Issue
The Gulf of Mexico faces multiple stressors that impact the region’s well-being, including degradation of wetlands, seasonal “dead zones,” declining fisheries, and the impacts of the BP Deepwater Horizon oil spill. To help overcome these issues, the Gulf of Mexico’s coastal management community is intensifying its ecosystem restoration efforts. Having access to the full breadth of marine data for Gulf waters in a usable format is critical for informing local and regional decision makers charged with restoration and ecosystem management.
Process
Ocean Conservancy, a national nonprofit organization, has created a region-wide coastal and marine atlas, The Gulf of Mexico Ecosystem: A Coastal and Marine Atlas, to aid decision makers as they plan restoration and management strategies. This digital atlas, available in PDF format, contains 55 maps on a number of topics, including oceanography and benthos, habitats, invertebrates, fish, birds, sea turtles and marine mammals, environmental stressors, and human uses. Each map includes a description of the data, data compilation and mapping methods, data quality, and summaries.
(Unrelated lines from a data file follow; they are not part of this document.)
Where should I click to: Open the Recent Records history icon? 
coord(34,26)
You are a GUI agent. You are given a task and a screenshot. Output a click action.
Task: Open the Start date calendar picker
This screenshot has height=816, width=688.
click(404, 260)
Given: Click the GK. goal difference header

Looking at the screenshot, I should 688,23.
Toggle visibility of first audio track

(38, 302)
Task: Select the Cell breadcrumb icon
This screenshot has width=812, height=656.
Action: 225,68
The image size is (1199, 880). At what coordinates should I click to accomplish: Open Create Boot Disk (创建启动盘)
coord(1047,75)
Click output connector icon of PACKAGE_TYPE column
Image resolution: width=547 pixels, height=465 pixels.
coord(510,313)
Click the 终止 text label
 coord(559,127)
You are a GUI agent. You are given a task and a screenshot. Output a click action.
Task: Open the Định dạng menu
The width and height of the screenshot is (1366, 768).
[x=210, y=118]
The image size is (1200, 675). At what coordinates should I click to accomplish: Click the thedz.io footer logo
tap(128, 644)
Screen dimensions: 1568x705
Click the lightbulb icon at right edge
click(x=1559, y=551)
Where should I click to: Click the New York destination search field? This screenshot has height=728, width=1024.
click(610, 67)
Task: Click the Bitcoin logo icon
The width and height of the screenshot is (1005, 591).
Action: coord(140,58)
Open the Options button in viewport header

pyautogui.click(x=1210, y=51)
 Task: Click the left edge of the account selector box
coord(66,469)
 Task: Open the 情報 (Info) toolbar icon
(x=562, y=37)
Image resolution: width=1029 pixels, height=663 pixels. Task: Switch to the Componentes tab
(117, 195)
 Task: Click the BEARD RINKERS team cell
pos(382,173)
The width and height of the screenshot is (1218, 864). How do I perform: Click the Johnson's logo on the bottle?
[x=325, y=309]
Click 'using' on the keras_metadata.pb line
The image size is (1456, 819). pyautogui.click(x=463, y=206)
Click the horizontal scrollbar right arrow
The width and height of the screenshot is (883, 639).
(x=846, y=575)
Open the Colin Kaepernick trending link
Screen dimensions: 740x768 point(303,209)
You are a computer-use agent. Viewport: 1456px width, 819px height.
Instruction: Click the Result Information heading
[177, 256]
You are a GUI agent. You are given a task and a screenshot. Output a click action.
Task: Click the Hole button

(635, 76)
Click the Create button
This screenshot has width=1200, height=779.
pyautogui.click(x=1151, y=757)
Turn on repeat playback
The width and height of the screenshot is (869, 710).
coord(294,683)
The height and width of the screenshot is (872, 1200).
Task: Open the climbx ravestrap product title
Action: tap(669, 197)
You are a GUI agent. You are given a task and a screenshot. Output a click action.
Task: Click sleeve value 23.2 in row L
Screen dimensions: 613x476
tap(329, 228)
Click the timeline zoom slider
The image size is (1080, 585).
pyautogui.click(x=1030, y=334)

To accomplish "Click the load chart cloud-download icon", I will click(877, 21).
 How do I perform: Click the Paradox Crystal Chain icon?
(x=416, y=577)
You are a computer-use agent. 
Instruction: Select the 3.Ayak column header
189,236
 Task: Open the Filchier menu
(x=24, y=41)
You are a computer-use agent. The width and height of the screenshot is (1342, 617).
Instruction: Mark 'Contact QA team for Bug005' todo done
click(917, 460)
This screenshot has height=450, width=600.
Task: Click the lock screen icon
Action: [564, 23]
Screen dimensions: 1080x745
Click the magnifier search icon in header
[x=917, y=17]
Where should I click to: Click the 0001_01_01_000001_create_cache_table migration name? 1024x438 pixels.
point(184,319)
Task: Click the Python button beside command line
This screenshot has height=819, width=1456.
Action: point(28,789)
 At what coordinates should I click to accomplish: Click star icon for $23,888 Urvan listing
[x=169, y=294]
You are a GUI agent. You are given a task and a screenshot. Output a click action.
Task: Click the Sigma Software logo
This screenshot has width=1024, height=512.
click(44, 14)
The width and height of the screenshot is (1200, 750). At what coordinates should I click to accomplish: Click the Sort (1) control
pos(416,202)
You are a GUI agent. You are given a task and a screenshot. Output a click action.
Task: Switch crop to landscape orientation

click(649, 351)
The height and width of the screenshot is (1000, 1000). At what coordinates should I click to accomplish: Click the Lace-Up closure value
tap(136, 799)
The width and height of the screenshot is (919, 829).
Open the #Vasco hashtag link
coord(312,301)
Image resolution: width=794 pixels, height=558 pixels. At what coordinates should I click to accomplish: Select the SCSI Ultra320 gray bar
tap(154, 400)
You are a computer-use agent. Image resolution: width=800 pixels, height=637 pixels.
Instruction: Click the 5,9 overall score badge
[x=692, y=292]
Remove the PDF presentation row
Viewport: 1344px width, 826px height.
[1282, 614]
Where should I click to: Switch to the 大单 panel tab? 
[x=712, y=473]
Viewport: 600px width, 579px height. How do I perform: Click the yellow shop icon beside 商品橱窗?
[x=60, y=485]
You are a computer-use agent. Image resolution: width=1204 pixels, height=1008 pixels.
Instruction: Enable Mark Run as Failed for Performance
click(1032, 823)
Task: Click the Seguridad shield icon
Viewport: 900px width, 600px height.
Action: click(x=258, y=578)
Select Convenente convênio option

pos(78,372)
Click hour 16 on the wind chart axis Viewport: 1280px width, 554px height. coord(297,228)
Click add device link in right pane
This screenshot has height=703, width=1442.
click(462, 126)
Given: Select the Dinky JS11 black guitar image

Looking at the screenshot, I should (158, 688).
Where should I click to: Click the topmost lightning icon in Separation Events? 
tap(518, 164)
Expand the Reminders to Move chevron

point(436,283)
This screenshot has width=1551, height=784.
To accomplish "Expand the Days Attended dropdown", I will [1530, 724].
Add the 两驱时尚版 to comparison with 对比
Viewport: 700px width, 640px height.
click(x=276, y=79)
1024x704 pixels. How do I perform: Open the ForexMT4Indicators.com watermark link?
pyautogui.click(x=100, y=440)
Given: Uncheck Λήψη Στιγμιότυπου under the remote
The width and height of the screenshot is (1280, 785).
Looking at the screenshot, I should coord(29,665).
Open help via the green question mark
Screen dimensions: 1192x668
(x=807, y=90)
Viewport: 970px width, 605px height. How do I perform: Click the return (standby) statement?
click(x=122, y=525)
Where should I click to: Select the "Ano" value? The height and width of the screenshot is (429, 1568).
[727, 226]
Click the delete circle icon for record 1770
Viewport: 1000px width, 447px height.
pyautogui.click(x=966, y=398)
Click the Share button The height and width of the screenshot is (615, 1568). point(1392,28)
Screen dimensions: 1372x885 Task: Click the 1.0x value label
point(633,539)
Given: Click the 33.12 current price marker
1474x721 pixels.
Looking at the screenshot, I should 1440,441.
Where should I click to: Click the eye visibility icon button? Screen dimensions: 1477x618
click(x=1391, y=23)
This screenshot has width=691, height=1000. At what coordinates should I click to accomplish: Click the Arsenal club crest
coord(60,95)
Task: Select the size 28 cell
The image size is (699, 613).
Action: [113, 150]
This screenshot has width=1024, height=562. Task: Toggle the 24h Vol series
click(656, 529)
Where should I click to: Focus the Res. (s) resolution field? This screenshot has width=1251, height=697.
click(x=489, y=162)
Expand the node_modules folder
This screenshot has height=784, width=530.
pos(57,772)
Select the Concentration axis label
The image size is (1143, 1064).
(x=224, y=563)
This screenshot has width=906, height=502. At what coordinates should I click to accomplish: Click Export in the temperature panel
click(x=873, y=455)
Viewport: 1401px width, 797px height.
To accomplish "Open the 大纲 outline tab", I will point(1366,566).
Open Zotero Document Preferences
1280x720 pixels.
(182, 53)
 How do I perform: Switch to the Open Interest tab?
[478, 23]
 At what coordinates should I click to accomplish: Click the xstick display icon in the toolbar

Important, authoritative data sets available from the Digital Coast were used in the atlas, including MarineCadastre.gov oil and gas platforms, wells, pipelines, and marine administrative boundaries; Coastal Change Analysis Program land cover data; and sea level rise inundation mapping data.
Impact
The Gulf of Mexico Ecosystem: A Coastal and Marine Atlas helps the Ocean Conservancy advocate for marine restoration and ecosystem management because the document engages the public through understandable maps and narrative—and because the data are comprehensive. The atlas has been very useful during discussions about marine restoration, for example, in using the maps to identify areas of overlapping species ranges to implement restoration measures that benefit multiple species.